Bleisch: Le travail est sans aucun doute important - parce qu'il s'agit de reconnaissance sociale. Si nous valorisions davantage le travail de soin et l'engagement volontaire, nous aurions déjà beaucoup gagné. Mais de plus en plus de gens ont des emplois qui leur semblent complètement inutiles. L'anthropologue culturel David Graeber, récemment décédé, a décrit ce phénomène avec le terme «bullshit jobs». Un travail sans intérêt, surtout dans le secteur administratif. Mais la plupart des gens aspirent à contribuer à un ensemble plus vaste. Ceci est symbolisé par l'histoire des trois tailleurs de pierre. Le premier dit: «Je taille la pierre.» Le second: «Je taille la pierre pour faire de l'argent.» Le troisième: «Je participe à la construction d'une cathédrale.» Qui, selon vous, est le plus heureux? Faire partie d'un grand tout nous donne à tous un sens, et beaucoup recherchent également ce sens dans le travail.
Mais cette quête de sens n'est-elle pas un pur privilège des sociétés occidentales ?
Bleisch : Nous sommes énormément privilégiés. C'est ainsi. En revanche, je m'oppose à ce que l'on parle de «problèmes de luxe». Nombre des problèmes auxquels les gens doivent faire face dans notre pays sont peut-être le résultat de notre richesse, mais ils n'en sont pas moins réels. La fréquence des problèmes psychologiques en est la preuve. Il ne nous sert pas à grand-chose, en tant que société, de dire: «Regardez les bidonvilles en Inde!». Nous vivons en Suisse et devons veiller à ce que les habitants de ce pays se portent également bien et que chacun trouve sa place. Sans compter qu'il y a aussi en Suisse des gens qui n'ont pas de «problèmes de luxe» mais qui doivent exercer plusieurs emplois en même temps parce que, sinon, le salaire ne suffit pas.

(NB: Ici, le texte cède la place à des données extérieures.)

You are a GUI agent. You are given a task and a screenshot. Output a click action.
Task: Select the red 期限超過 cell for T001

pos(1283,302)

Nombreux sont ceux qui sont saisis par le blues du dimanche lorsqu'ils pensent à la semaine à venir. Doivent-ils s'inquiéter, et s'attendre à des problèmes plus profonds?

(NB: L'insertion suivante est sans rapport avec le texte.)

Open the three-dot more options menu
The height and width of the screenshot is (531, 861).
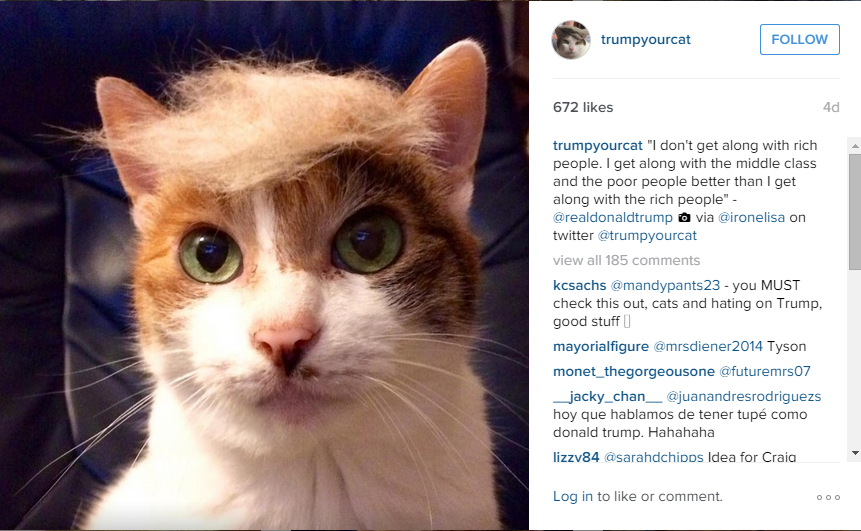[x=828, y=498]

Vetsch: Je ne pense pas, beaucoup de gens connaissent ce phénomène, et cela a à voir avec le changement de rôle. La personne qui passe du temps en famille le week-end est différente de celle qui doit être au travail le lundi. Le travail devient dangereux pour le salut de l'âme lorsqu'il éclipse tout le reste. Quand il n'est plus possible de bien dormir, par exemple. Quand vous vous sentez attaqué de tous les côtés.
Bleisch : La formule cruciale du bonheur au travail semble être que vous vous sentiez mis au défi sans être submergé. Je peux toujours apprendre quelque chose et vivre des expériences, mais je ne me sens pas submergé par les nouveautés et je peux m'appuyer sur ce que j'ai appris. Dans la mesure du possible, les employeurs doivent mettre au défi chaque individu sans le surcharger. Un autre point important est le temps libre. Cela nous rend tous heureux de réaliser des rêves et de poursuivre nos propres désirs pendant un certain temps. Par exemple, j'aimerais passer deux mois à faire de la randonnée en Laponie - une fois que les enfants seront plus grands. Les bons employeurs accordent des congés. Peut-être que tout le monde ne revient pas, mais la plupart le font. Et ils le font avec une grande motivation.
Vetsch : Vous regrettez les choses que vous n'avez pas faites. Bien plus que les risques que vous avez pris. Quel que soit le résultat. Vous pouvez en tirer parti au lieu de rester immobile et de vous reprocher de n'avoir rien tenté. Chacun de nous est un petit explorateur et un aventurier.